In a 1st, Noida set to get Rs 1,000 crore Life Science City

The Life Science City, proposed to be located near the upcoming Jewar international airport, will be set up on the hotel-hospital concept, to reduce the stress on patients and their kin.
Jeevropana Life Science
Jeevropana Life Science

LUCKNOW:  On the lines of Hyderabad-based Genome Valley, Jeevropana Life Sciences, an organization dealing with different aspects of human life, has proposed to set up a ‘Life Science City’ with the initial capital investment of Rs 1000 crore over a sprawling 100-acre land in Greater Noida.

“With the signing of MoUs and identification of land, the rest of the modalities regarding the land deal will be completed in the next 2-2.5 months,” says Prof (Dr) Ram Shankar Upadhyaya, a Sweden-based NRI who is one of the directors of Jeevropana. Prof Ram is a scientist and a professor at Harvard Medical School as well besides heading Laxai Life Sciences as CEO in Sweden.
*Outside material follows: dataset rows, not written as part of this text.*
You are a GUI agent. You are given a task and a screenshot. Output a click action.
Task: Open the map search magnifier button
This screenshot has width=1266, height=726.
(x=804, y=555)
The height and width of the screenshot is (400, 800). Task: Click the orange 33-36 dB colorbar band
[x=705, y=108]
“One of its kind in India, the idea behind Jeevropana -- a Sanskrit word which means healing the lives-- is to provide people of Uttar Pradesh requiring an all-round development of infrastructure including the medical and health infrastructural services available and affordable for all the sections across the society,” says Dr Upadhyaya while talking to TNIE.
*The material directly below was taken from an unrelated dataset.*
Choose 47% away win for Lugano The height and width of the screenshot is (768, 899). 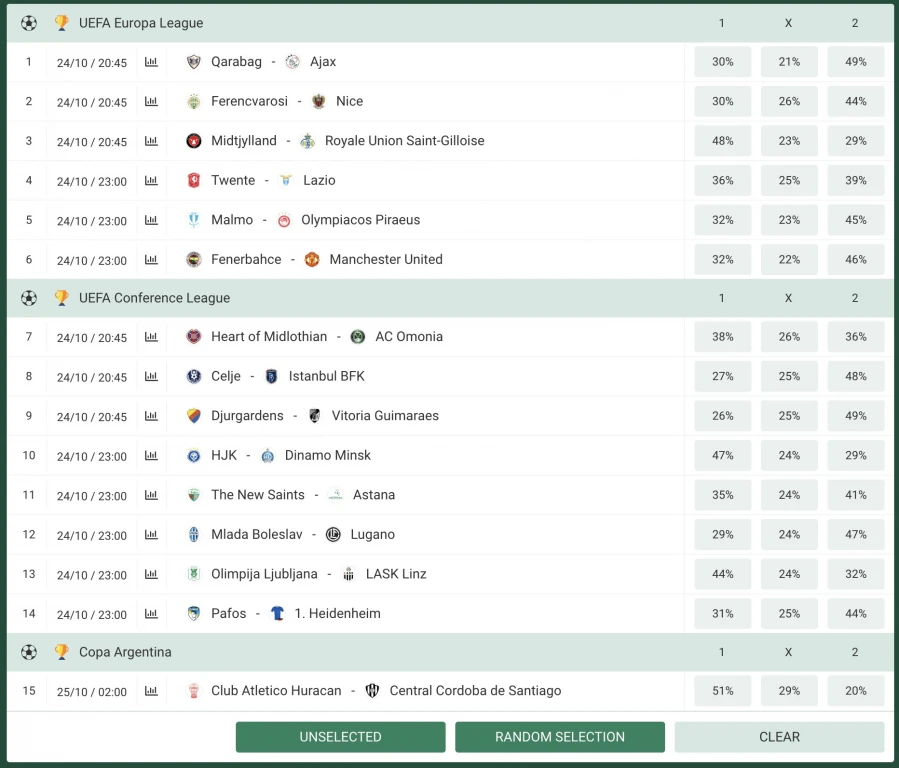pos(855,535)
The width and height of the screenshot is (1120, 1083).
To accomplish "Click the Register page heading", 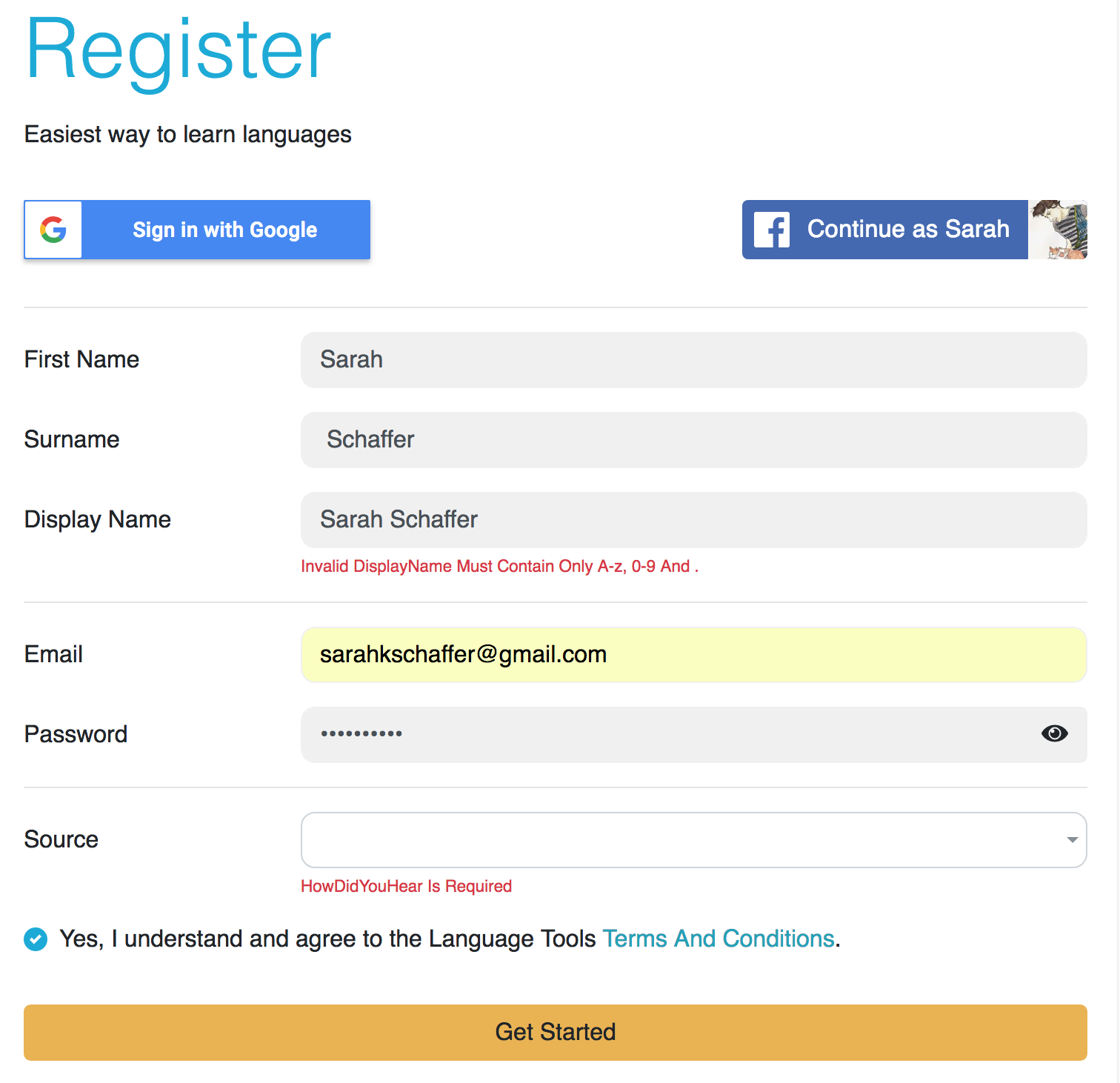I will (178, 50).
He adds that the Life Science City in Noida will focus on the holistic approach towards new drug discovery development through a specialized research and development unit which will work from conceptualization to commercialization of new drugs catapulting the country into the next drug hub.

Moreover, the Life Science City will also have other verticals including target identification, target validation, and identifying and developing the right drugs with disease-modifiable properties than just treating or controlling the disease.

“The drugs will be developed with a focus on disease reversible properties,” says Dr Upadhyaya who belongs basically to Agra.

Even genome sequencing and profiling will also be one of the verticals at the Life Sciences City. The proposed project will have a different set of skilled workforce, the R &D unit equipped with all kinds of cutting edge technologies comprising of genomics, proteomics, next generation sequencing (NGS) with an aim to find the medication for non-treatable diseases like cancer, elaborates the Sweden-based professor.

“Besides having the facility for clinical trials of the drug research, we will set up three hospitals which, unlike any other hospital, will collaborate with leading world hospitals bringing the dividends of international research in the field of drug discovery to the country. We are already in discussion with the institutions like MD Anderson Cancer Centre at Texas University in Houston, Mount Sinai hospital in New York and Sloan Kettering Institute. We will facilitate the services of those institutions in such a way so that we can provide the precise and targeted treatment to patients required by them,” says Dr Upadhyaya.

The Jeevropana is also in touch with a couple of institutions in India for whom humanity comes first before anything else instead of being commercial in their orientation. “We will partner with such medical organisations and we will make a joint venture including the Indian and foreign hospitals to facilitate their services to the needy,” says the professor.

Dr Upadhyaya claims that the project will create job opportunities for at least 20,000 people across different sections.

“It will help create an ecosystem where the new age scientists, researchers and medical students would come into the field of drug discovery and lead the domain for generations ahead,” feels the scientist.

He says that the standout point of the proposed ‘Life Science City’ in the vicinity of the upcoming Jewar International Institute is to develop it on the hotel-hospital concept at least for the terminally ill patients inflicted with ailments like cancer as to give them the feel of a normal life in the company of their family members thus reducing their stress and psychological weakness and harnessing their immune system to enable them to fight the disease they suffer from.

Thus the aim of Life Science City, at least one vertical of which is excepted to be functional in the next two years, will not be only to find the root cause of disease and its treatment but also to provide the most crucial preventive care to ensure the holistic well-being of the patients, says Dr Upadhyaya. Moreover, a national institute of futuristic infectious diseases will also be set up at Life Sciences City on the lines of the Pune-based National Institute of Virology to cater to the people of north India.